Overall, the evidence for lasting next-day cognitive effects is weak, and the impairments that have been measured tend to be subtle, often showing up only in precise lab tests rather than obvious real-world problems. That said, higher doses and edibles (which process through your body more slowly) are more likely to leave you feeling groggy the next morning than a small amount of smoked cannabis.
How Long Marijuana Shows on a Drug Test
This is where things get complicated, because detection windows vary enormously based on the test type and your usage pattern.
Urine Tests
Urine screening is the most common drug test, and it doesn’t actually look for THC itself. It looks for a metabolic byproduct your liver produces when it breaks THC down. For someone who uses occasionally, this byproduct clears within about 3 to 4 days. For regular users, detection windows stretch dramatically. Chronic daily users have tested positive for up to 24 days after their last use in clinical monitoring, and extreme cases in heavy, long-term users have produced positive results after 77 days of abstinence.
The standard cutoff for a positive urine test is 50 nanograms per milliliter on initial screening, with confirmation testing at a lower threshold. If you use once or twice and then stop, you’re generally clear within a week. If you’ve been using daily for months, expect a much longer window.
Blood Tests
Blood tests detect THC itself, not just its byproducts, so the window is shorter. For occasional users, THC drops below detectable levels within a day or two. Chronic daily smokers, however, can have detectable THC in whole blood for up to 7 days after stopping, because stored THC continuously leaks from fat tissue back into the bloodstream at low levels.
Saliva Tests
Oral fluid testing has the shortest detection window. In controlled studies, THC was found in saliva specimens collected up to about 22 hours after the last dose, but detection rates were low, with only about 2.5% of specimens testing positive at that point. Saliva tests are best at catching very recent use, typically within the last 24 to 48 hours.
Hair Tests
Hair follicle tests have the longest lookback period: 90 days. As your blood supply nourishes hair follicles, drug metabolites get incorporated into the hair shaft as it grows. A standard test takes a 1.5-inch sample, representing roughly three months of growth. Hair tests are designed to detect a pattern of repeated use rather than a single occasion, so a one-time user is less likely to trigger a positive result than someone who uses regularly.

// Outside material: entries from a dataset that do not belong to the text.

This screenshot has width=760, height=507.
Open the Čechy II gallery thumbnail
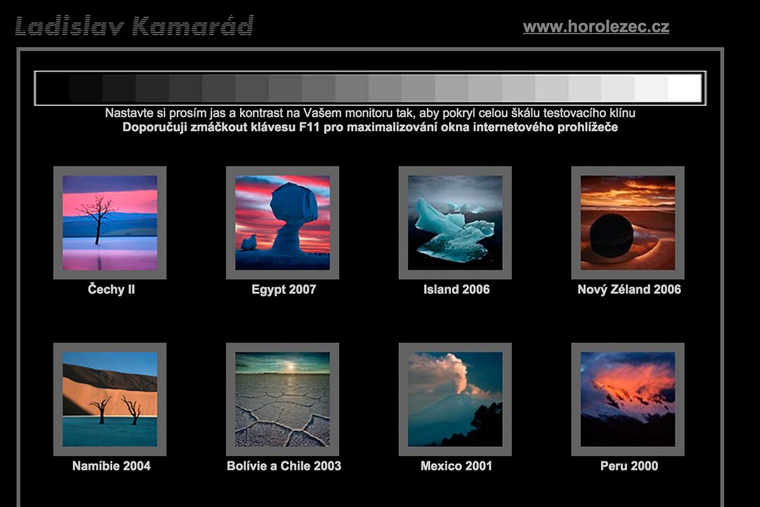110,222
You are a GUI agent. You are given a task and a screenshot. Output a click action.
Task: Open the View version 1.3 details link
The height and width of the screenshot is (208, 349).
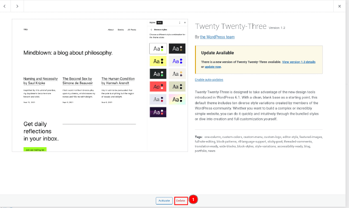[298, 62]
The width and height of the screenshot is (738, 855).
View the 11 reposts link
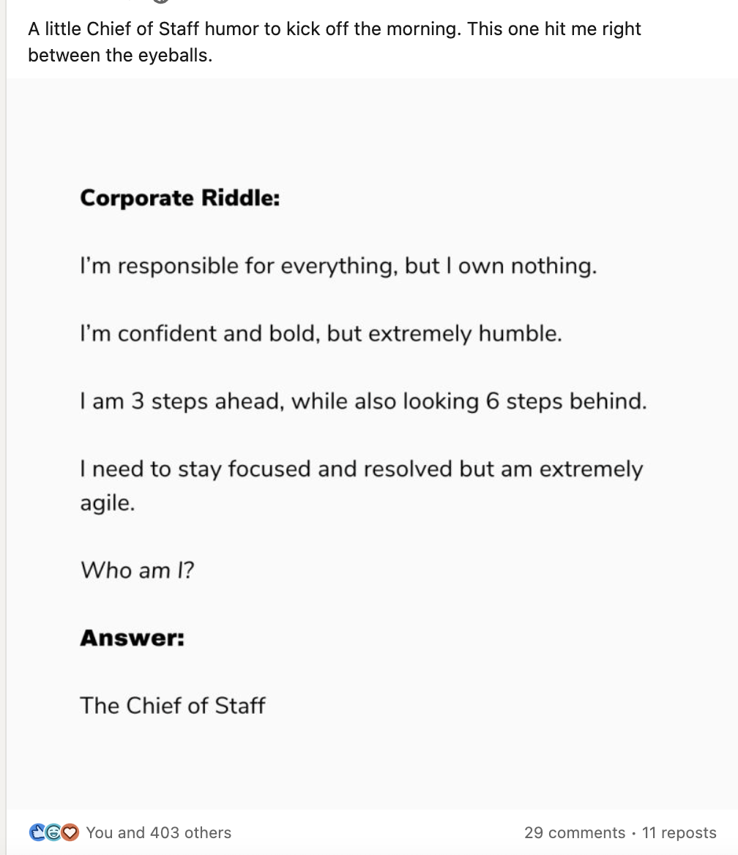pos(679,832)
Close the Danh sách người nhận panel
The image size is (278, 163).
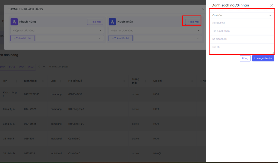pyautogui.click(x=271, y=5)
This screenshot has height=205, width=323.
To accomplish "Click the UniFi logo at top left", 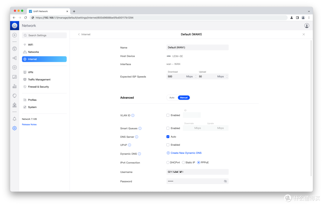I will [x=14, y=26].
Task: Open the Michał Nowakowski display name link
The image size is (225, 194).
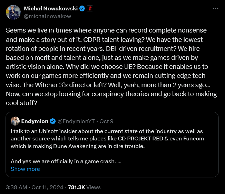Action: click(51, 8)
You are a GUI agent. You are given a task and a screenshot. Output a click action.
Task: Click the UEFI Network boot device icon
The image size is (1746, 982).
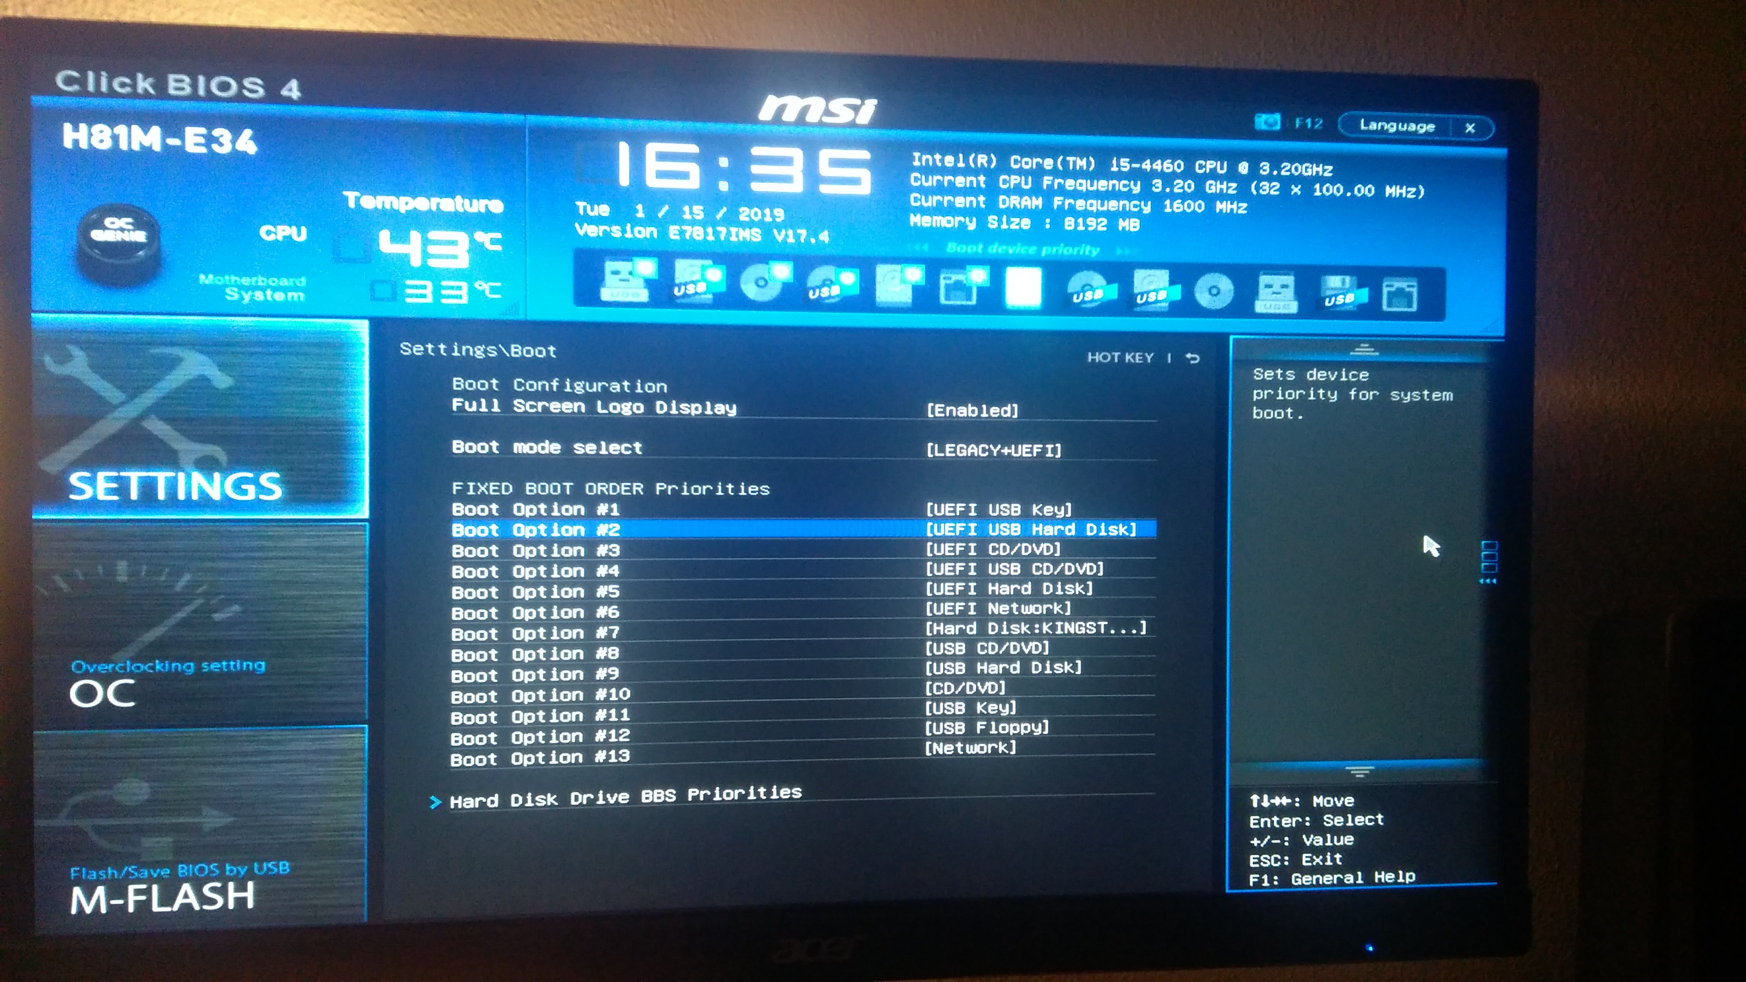pyautogui.click(x=961, y=286)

Why THC Stays in Your Body So Long
Unlike alcohol, which is water-soluble and leaves your system within hours, THC clings to fat cells. Your body absorbs it rapidly after use and distributes it into fatty tissue throughout the body, where it can accumulate at higher concentrations than in the brain, liver, or lungs. From there, THC slowly diffuses back into the bloodstream under normal conditions.
This process can be accelerated. Research published in the British Journal of Pharmacology demonstrated that anything triggering fat breakdown (lipolysis) releases stored THC back into the blood at higher-than-normal levels. Stress and fasting are both reliable triggers for fat metabolism. This means that a period of intense dieting or high stress could temporarily spike your blood THC levels days or weeks after your last use, potentially enough to affect a drug test. The researchers suggested this mechanism could explain cases where former users unexpectedly tested positive long after quitting.
This fat-storage dynamic is also why body composition and usage history matter so much for clearance times. A lean person who used once will eliminate THC far faster than a heavier person who used daily for months, simply because there’s less stored THC to work through and fewer fat cells holding onto it.